The easiest way to remove the bidirectional recursive relationships?

2022-09-03 00:20:41

I use the Gson library to convert Java objects to a Json response... the problem is that after a JPA requests the object retrieved from DB can not be converted because of a recursive relationship with other entities(see my previous question) for example :

public class Gps implements Serializable {
    private static final long serialVersionUID = 1L;
    @Id
    @Basic(optional = false)
    @Column(name = "IMEI", nullable = false, length = 20)
    private String imei;
    //some code here...
    @OneToMany(cascade = CascadeType.ALL, mappedBy = "gpsImei", fetch = FetchType.LAZY)
    private List<Coordonnees> coordonneesList;


public class Coordonnees implements Serializable {
    private static final long serialVersionUID = 1L;
    @Id
    @GeneratedValue(strategy = GenerationType.IDENTITY)
    @Basic(optional = false)
    @Column(name = "IDCOORDONNEES", nullable = false)
    private Integer idcoordonnees;
    //some code here...
    @JoinColumn(name = "GPS_IMEI", referencedColumnName = "IMEI", nullable = false)
    @ManyToOne(optional = false, fetch = FetchType.LAZY)
    private Gps gpsImei;

My source code:

  EntityManagerFactory emf=Persistence.createEntityManagerFactory("JavaApplication21PU");
  GpsJpaController gjc=new GpsJpaController(emf);

  Gps gps=gjc.findGps("123456789012345");

  for(int i=0;i<gps.getCoordonneesList().size();i++){
   gps.getCoordonneesList().get(i).setGpsImei(null);
  }  

  Gson gson=new Gson();
  String json=gson.toJson(gps);//convert to json response

  System.out.println(json);  

As you can see here i made :

   for(int i=0;i<gps.getCoordonneesList().size();i++){
     gps.getCoordonneesList().get(i).setGpsImei(null);
   }  

only to kill the recursive relationship by setting null for each GPS object in the coordonneesList..

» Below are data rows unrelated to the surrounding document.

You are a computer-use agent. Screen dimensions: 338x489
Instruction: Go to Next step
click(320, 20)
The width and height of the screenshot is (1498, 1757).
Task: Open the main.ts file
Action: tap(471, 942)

In your opinion this is a good solution or is there another method more practical? Thanks


答案 1

There's a Gson extension called GraphAdapterBuilder that can serialize objects that contain circular references. Here's a very simplified example from the corresponding test case:

Roshambo rock = new Roshambo("ROCK");
Roshambo scissors = new Roshambo("SCISSORS");
Roshambo paper = new Roshambo("PAPER");
rock.beats = scissors;
scissors.beats = paper;
paper.beats = rock;

GsonBuilder gsonBuilder = new GsonBuilder();
new GraphAdapterBuilder()
    .addType(Roshambo.class)
    .registerOn(gsonBuilder);
Gson gson = gsonBuilder.create();
System.out.println(gson.toJson(rock));

This prints:

{
  '0x1': {'name': 'ROCK', 'beats': '0x2'},
  '0x2': {'name': 'SCISSORS', 'beats': '0x3'},
  '0x3': {'name': 'PAPER', 'beats': '0x1'}
}

Note that the GraphAdapterBuilder class is not included in gson.jar. If you want to use it, you'll have to copy it into your project manually.


答案 2

I don't know about with Gson but I'm working with Jackson. Look up an example of using its ObjectMapper class. As for the recursion, use @JsonManagedReference and @JsonBackReference to stop that. Look those up for example usage too.